Most arrests were for crimes, but police sometimes detained refugees for circulating without documents attesting to their status. Once they proved their status, police released them. UNHCR, the International Committee of the Red Cross, and other nongovernmental organizations (NGOs) could monitor detention sites, and refugees had access to counsel and were able to challenge their detention.

The Constitution extended to all persons its protections against arbitrary detention and its due process rights. The Refugee Law expressly entitled refugees to recognition before the law.

Most Congolese refugees living in camps with prima facie recognition did not receive any documentation attesting to their status except ration cards. Refugees who had individual status determinations were eligible for refugee identity documents but CNR issued them A qui de droit letters instead to refugees and asylum seekers.

Generally, local authorities and the police respected these documents.

Despite agreeing to issue refugee identity cards in 2005, the Government insisted that the Rwanda Information Technology Authority issue them, causing delays.

Freedom of Movement and Residence

The Government required refugees to have travel permits or refugee identification documents to travel outside their areas of residence. Camp authorities issued passes to refugees for a specified duration, permitting them to leave the camps or provinces where the camps were located. Some refugees lived in cities but humanitarian aid was limited to those in camps.

Rwanda maintained an exception to the 1951 Convention allowing it to determine refugees' places of residence and to limit their freedom of movement "for reasons of public order." The Constitution reserved to citizens its right to freedom of movement, but the Refugee Law extended it to refugees.

The Refugee Law entitled refugees to two-year international travel documents from the immigration office on demand but they did not receive them because of a disagreement between the Government and UNHCR over the Government's insistance on including its state seal along with the UN logo on the documents. The Government also required refugees to document their need to travel and to obtain a letter of authorization allowing them to travel. Finally, all individuals wishing to leave Rwanda had to have exit visas.

Right to Earn a Livelihood

Refugees needed permits to work legally and they cost RWF200,000 (about $363). Many worked informally in building construction, or as farmers, mechanics, or domestic workers. Some nurses and teachers were able to work in their professional fields, as teaching was not restricted to nationals. Additionally, NGOs in camps recruited refugees to work.

The Constitution extended to all persons the rights to work, to form unions, to strike, and to own private property. The Refugee Law explicitly granted these rights to refugees. A 1996 decree on conditions of employment for foreigners also explicitly allowed refugees to work. Rwanda's labor and social security legislation covered refugees on par with nationals but refugees received neither social security nor disability insurance.

Refugees and asylum seekers had the right to acquire, hold title to, and transfer movable and immovable property.

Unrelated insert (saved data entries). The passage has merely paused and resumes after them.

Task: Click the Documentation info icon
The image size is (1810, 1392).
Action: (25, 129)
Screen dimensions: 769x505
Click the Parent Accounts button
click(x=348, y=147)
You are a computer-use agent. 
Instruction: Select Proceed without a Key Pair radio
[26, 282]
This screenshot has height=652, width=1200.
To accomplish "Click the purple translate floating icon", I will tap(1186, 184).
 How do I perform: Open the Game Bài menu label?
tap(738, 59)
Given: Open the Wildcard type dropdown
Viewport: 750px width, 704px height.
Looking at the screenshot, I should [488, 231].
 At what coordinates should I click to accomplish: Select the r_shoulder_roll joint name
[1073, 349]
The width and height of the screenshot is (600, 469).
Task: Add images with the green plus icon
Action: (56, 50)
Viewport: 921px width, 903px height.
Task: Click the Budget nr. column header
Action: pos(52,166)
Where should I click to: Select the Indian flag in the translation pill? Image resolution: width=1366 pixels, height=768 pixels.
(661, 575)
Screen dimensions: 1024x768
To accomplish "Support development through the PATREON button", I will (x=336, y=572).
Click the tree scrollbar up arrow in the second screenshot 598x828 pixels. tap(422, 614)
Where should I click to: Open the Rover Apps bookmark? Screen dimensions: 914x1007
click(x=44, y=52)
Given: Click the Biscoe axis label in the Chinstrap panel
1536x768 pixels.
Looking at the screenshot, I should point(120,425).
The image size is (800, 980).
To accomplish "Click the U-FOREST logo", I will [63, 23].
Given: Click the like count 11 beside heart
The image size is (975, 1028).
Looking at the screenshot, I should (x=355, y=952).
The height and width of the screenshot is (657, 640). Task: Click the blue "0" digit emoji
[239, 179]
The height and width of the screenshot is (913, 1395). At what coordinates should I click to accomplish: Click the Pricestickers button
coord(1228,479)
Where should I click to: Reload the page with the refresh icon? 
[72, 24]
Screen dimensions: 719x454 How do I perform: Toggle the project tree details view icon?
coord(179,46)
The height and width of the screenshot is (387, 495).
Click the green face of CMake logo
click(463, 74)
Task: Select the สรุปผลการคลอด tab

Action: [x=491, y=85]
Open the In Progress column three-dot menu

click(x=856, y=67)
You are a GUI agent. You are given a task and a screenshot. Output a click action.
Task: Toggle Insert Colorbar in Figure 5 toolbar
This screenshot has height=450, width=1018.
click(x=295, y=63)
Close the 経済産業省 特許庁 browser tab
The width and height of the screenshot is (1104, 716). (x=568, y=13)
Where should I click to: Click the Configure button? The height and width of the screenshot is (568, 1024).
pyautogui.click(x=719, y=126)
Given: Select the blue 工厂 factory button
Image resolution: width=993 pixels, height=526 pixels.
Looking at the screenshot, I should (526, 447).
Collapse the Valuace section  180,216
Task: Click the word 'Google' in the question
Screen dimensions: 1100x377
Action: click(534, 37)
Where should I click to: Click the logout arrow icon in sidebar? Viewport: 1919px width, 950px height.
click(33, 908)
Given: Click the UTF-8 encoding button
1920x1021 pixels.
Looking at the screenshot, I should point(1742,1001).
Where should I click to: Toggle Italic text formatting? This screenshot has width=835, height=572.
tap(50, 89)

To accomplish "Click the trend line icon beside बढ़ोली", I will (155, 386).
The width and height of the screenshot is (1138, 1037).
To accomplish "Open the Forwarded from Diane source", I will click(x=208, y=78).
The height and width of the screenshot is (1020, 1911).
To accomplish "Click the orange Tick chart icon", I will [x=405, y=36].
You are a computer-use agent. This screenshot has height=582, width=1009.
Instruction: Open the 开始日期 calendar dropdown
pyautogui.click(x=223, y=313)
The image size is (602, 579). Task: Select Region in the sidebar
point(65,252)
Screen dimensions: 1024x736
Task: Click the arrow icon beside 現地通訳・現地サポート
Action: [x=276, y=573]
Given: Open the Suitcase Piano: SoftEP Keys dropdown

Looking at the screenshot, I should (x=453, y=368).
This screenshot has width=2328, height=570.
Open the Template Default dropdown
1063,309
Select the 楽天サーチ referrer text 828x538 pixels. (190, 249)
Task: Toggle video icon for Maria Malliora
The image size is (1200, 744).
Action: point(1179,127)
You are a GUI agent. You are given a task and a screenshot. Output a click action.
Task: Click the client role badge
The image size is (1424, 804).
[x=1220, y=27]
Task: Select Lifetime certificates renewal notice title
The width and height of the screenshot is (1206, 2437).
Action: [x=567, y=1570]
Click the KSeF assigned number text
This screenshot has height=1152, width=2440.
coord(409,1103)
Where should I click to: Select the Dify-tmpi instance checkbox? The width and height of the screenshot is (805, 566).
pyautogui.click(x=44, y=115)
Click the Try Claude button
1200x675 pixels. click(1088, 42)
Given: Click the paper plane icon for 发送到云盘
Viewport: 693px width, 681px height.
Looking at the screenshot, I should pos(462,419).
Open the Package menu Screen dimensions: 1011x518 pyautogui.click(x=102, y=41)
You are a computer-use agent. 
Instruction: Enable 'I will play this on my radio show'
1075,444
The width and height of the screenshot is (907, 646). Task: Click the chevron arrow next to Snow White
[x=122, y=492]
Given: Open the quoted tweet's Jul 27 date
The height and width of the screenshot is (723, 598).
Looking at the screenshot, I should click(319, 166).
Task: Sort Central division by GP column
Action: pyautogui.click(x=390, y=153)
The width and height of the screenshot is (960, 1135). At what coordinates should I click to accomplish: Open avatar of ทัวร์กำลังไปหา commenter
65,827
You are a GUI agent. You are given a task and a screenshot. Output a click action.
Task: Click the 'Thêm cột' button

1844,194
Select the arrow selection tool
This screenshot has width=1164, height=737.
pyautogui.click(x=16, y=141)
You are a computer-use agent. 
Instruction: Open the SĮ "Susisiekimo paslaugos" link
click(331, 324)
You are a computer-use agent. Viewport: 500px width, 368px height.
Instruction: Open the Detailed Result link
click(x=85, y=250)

Public Relief and Education

Refugees had access to national hospitals but not the national health insurance program or public assistance. Refugee camps were crowded, with poor water and limited medical staff in Kiziba and Gihembe camps. The Government and NGOs financed some livelihood projects in the camps, including tailoring, welding, and carpentry.

Refugees had access to primary education both in camps and outside. Most primary-level children enrolled in school, but secondary enrolment was about 40 percent. Giheme camp had 70 classrooms for primary school students and 16 classrooms for secondary schools. In March 2008, a Swedish project in Gihembe, Kiziba, Nyabiheke, and Kigeme camps, targeting some 3,500 girls, paid fees for primary and secondary school as well as for books and uniforms.

Rwanda mentioned refugees in the September 2007 Poverty Reduction Strategy Paper (PRSP) it prepared for international donors. The PRSP stated that one of Rwanda's objectives was to ensure that vulnerable children, including refugees, had access to education. The PRSP also mentioned a need to undertake risk assessments to prepare for disasters, including possible mass influxes of refugees.